Han completado el ensayo 1215 pacientes con HTA esencial leve-moderada. Los pacientes fueron asignados aleatoriamente a 8 grupos de tratamiento durante 8 semanas en régimen de doble ciego: LCZ696 a dosis de 100, 200 y 400 mg diarios; Valsartán a dosis de 80, 160 y 320 mg; 200 mg de AHU377 (parte de la molécula de LCZ696 que bloquea neprilisina pero no al receptor AT1), y placebo.

 

En comparación con placebo, AHU377 redujo modesta pero significativamenta la PA (4/3 mmHg); las 3 dosis de LCZ696 redujeron la PA en 4/2 mmHg más que las dosis de valsartán consideradas equivalentes. Se valoraron además parámetros bioquímicos: AHU377 y LCZ696 aumentaron los niveles de péptido natriurético atrial y de GMP cíclico; LCZ696 y valsartán aumentaron los niveles de renina plasmática y redujeron la albuminuria; ninguno de los tratamientos modificó los niveles de aldosterona ni de PCR.

 

La tolerancia fué buena, con 1% de los pacientes refiriendo algún efecto adverso (sin que en ninguno de los grupos de tratamiento activo la incidencia superara a la del grupo placebo), sin fallecimientos y con un total de 3 eventos graves que no se consideraron relacionados con la medicación (accidente de tráfico, carcinoma de endometrio y dolor de espalda con disnea).

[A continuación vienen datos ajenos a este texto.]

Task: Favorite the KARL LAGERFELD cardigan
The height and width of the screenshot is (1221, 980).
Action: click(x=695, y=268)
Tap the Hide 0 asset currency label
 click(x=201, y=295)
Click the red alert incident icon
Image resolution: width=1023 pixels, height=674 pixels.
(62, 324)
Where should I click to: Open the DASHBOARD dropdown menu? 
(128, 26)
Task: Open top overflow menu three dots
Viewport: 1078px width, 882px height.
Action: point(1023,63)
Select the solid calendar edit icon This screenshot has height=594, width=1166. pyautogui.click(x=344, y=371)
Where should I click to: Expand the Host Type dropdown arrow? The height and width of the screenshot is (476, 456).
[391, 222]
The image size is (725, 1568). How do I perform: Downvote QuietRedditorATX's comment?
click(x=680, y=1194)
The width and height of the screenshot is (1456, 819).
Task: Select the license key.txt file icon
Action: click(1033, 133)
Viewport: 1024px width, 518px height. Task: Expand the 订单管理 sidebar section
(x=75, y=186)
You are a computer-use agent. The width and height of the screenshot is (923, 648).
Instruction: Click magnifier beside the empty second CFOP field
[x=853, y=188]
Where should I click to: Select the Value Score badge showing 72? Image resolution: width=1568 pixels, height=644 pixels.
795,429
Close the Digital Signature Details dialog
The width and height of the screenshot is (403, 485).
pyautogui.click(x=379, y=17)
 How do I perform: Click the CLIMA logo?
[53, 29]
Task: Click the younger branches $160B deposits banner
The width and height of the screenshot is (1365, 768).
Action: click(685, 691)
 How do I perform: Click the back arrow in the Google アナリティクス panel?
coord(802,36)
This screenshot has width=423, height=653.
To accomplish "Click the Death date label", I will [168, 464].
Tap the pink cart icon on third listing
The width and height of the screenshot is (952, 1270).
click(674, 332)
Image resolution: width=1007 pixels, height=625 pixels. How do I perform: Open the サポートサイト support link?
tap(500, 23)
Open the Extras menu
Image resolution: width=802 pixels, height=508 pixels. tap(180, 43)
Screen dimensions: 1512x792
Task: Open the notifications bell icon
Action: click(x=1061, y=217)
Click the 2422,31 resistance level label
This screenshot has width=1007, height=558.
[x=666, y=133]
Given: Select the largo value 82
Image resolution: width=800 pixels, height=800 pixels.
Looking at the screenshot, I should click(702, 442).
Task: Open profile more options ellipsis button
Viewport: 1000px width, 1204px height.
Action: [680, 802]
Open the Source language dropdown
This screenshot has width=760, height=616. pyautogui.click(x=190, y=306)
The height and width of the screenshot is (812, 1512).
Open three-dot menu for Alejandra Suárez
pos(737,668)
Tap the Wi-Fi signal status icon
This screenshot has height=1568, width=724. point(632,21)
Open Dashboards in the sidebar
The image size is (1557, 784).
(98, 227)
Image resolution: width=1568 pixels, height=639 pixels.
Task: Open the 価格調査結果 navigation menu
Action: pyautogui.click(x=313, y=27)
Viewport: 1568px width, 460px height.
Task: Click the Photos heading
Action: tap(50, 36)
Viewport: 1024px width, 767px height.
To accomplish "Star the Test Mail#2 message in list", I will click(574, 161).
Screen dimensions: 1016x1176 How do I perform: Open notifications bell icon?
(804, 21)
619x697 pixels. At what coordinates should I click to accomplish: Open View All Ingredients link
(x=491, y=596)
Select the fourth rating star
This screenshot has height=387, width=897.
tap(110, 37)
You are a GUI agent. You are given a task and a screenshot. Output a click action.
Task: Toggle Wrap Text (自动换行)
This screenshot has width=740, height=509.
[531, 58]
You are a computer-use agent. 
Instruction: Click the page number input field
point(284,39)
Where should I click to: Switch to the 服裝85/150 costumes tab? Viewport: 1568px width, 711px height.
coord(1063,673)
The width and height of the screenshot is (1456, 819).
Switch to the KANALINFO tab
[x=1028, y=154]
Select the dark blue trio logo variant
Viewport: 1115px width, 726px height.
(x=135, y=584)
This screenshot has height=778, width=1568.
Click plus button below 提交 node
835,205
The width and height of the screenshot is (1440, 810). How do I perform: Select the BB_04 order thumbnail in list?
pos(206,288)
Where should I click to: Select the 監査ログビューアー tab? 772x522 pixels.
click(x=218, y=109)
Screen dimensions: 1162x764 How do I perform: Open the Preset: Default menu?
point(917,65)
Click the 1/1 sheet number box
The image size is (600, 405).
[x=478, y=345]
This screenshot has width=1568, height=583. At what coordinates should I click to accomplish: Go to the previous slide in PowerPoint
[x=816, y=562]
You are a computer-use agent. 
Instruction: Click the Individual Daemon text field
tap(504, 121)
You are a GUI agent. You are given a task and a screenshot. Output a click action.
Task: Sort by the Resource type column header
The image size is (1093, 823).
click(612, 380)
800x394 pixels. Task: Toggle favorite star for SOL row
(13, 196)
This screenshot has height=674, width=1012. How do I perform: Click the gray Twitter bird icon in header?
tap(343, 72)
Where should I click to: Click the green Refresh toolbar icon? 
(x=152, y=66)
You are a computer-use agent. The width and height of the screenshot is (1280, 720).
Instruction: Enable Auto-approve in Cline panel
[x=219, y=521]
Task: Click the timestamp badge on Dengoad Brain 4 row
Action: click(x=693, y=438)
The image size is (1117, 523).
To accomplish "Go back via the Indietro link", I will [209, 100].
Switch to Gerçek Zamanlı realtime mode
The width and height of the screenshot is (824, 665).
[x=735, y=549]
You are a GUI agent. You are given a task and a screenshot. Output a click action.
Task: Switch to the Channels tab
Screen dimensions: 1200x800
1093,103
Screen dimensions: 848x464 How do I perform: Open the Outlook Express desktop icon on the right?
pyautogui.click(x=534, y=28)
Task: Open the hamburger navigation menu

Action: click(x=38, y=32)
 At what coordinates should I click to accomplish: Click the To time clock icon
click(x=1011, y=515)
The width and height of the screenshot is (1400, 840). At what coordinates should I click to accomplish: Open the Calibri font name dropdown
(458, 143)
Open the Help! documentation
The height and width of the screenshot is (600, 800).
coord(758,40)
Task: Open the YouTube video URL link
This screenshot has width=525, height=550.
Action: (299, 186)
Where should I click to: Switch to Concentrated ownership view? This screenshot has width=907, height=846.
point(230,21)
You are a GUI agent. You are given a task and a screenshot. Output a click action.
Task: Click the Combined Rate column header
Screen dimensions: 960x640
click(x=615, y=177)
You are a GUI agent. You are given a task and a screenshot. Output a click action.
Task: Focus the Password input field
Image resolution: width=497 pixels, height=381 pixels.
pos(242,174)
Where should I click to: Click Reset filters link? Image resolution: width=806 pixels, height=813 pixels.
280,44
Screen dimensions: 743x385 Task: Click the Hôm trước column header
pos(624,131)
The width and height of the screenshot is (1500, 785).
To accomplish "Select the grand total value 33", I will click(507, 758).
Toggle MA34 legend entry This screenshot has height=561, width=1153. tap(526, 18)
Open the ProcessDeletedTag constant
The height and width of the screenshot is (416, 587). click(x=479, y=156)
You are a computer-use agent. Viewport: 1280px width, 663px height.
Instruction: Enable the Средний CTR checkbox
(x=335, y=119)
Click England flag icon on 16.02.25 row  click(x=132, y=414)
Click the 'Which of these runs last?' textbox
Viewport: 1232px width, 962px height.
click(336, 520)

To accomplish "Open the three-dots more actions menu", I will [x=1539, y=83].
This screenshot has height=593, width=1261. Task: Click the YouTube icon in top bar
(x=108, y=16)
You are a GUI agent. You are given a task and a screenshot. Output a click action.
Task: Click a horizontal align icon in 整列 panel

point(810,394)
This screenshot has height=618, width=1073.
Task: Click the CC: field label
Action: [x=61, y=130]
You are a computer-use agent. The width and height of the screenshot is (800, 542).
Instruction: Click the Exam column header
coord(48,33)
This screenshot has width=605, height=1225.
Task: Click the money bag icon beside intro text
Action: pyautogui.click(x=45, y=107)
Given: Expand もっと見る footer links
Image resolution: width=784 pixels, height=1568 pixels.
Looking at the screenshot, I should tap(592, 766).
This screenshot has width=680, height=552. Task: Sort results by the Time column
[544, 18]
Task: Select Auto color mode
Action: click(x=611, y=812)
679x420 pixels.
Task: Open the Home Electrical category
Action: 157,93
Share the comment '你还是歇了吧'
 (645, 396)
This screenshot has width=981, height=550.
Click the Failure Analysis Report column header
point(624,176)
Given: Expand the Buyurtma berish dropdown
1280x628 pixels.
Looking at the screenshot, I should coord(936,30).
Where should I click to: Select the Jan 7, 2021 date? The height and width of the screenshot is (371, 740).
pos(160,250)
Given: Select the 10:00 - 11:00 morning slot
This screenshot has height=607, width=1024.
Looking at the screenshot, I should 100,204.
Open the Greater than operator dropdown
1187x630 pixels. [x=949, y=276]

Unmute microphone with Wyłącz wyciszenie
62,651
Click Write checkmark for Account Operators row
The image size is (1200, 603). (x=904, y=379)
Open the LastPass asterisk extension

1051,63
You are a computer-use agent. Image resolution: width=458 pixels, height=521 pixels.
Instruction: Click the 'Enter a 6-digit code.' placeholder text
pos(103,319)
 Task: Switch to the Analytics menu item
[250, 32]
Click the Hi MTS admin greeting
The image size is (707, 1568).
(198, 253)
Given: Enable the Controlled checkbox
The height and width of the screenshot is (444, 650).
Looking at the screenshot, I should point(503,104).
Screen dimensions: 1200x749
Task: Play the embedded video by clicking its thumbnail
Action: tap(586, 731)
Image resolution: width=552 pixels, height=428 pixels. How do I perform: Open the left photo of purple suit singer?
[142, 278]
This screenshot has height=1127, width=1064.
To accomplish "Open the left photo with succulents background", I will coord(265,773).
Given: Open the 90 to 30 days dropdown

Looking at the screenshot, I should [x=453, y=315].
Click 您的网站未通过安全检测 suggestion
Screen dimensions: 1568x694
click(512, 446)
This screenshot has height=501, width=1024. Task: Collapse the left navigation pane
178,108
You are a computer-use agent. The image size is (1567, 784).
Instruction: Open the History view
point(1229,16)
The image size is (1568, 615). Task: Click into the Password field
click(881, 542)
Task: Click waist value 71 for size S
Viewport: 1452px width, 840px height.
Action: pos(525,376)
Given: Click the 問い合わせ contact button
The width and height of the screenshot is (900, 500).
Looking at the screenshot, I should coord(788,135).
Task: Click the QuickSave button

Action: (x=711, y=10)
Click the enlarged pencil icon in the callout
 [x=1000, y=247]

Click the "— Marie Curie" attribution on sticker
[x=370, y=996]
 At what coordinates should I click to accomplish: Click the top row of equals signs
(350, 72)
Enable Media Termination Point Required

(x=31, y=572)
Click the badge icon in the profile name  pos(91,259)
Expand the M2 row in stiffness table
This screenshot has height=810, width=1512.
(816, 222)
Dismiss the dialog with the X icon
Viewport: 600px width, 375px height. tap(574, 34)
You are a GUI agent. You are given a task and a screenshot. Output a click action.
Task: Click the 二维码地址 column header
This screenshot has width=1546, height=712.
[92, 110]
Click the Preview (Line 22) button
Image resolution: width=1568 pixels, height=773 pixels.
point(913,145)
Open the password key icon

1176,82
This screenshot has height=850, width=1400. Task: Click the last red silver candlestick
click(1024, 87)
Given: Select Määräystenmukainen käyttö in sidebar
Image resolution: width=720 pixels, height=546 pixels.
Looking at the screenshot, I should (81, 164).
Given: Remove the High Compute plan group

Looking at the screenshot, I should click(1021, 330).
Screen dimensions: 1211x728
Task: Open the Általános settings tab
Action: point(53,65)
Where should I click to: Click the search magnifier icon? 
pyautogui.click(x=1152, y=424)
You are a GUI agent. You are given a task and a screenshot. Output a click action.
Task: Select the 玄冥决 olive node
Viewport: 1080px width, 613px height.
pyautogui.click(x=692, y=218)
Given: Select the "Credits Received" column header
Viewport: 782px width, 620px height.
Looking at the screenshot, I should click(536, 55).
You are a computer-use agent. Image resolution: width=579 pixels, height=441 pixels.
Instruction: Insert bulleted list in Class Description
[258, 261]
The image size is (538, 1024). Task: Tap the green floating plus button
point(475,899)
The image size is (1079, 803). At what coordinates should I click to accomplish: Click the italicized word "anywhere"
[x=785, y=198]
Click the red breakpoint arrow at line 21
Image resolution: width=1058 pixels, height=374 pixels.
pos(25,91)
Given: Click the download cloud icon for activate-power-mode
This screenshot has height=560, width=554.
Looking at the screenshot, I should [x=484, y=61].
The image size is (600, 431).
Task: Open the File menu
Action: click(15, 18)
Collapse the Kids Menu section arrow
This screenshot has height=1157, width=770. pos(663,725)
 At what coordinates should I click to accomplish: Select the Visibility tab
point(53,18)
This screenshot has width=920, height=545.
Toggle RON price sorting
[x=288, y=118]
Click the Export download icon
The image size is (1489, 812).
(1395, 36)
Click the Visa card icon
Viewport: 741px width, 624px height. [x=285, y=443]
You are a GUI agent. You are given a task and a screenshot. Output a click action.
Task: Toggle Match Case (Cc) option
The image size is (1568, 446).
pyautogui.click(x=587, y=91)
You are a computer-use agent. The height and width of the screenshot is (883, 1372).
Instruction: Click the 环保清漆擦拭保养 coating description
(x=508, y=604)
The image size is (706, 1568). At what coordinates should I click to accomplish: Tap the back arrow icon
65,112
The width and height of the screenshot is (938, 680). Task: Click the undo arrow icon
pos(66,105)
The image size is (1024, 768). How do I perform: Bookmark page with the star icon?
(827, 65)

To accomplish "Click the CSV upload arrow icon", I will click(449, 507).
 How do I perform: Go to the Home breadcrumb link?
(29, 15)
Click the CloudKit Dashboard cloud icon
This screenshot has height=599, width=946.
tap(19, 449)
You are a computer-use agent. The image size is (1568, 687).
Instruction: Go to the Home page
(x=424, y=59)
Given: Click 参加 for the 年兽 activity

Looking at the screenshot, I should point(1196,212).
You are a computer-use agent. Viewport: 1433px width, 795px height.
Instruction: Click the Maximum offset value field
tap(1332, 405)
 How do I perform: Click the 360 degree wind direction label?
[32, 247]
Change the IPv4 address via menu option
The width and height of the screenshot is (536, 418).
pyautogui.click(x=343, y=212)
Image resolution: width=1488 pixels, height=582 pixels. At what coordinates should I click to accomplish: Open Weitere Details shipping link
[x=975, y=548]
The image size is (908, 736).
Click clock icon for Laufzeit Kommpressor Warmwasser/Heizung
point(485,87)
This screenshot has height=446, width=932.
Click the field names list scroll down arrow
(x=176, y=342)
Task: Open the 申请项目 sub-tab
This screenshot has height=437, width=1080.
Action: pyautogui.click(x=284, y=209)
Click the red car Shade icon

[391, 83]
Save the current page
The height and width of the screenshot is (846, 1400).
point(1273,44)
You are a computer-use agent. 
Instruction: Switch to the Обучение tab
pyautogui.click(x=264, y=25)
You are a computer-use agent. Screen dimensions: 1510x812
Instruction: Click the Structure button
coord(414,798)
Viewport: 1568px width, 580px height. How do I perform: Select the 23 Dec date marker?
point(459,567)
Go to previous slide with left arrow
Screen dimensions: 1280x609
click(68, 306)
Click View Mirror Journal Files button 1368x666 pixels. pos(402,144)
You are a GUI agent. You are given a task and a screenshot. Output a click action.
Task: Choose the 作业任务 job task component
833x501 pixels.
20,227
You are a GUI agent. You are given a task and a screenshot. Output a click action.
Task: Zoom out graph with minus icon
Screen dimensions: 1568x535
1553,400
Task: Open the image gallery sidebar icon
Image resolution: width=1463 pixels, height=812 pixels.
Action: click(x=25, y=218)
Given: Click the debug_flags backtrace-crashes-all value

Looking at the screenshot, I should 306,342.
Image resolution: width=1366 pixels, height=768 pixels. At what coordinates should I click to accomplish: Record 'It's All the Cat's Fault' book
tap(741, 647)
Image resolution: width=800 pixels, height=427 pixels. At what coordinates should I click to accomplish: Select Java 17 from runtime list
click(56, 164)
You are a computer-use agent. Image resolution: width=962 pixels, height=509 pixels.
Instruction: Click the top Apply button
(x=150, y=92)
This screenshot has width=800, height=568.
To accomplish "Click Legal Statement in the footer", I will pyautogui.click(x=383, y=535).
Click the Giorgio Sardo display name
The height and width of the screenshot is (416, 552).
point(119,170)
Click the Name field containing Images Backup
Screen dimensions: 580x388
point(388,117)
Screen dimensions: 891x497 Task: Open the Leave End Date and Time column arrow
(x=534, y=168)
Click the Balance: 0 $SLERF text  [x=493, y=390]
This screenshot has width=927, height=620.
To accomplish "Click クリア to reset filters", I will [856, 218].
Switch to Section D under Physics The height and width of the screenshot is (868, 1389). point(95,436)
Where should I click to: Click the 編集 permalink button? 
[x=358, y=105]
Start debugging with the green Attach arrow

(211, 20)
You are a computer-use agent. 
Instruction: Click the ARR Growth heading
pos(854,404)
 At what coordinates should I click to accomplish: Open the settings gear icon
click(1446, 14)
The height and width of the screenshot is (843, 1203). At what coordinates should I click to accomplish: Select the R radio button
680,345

En particular, no se observó ningún caso de angioedema.

 

El omapatrilato (molécula con actividad inhibidora de neprilisina y de la ECA) fracasó al observarse una incidencia aumentada de langioedema en los ensayos en fase III; esto se atribuyó al aumento de los niveles de sustancia P, que es degradada tanto por naprilisina como por ECA. Puesto que LCZ377 no inhibe la ECA se esperaba que el riesgo de angioedema fuera menos, como este ensayo parece confirmar.

 

En resumen se ha ensayado un nuevo fármaco que a la acción de un ARA-II añade la de aumentar los niveles de ANP, con efecto vasodilatador y natriurético; esto se ha traducido en un aumento de la potencia antihipertensiva modesto pero significativo, junto con una buena tolerancia.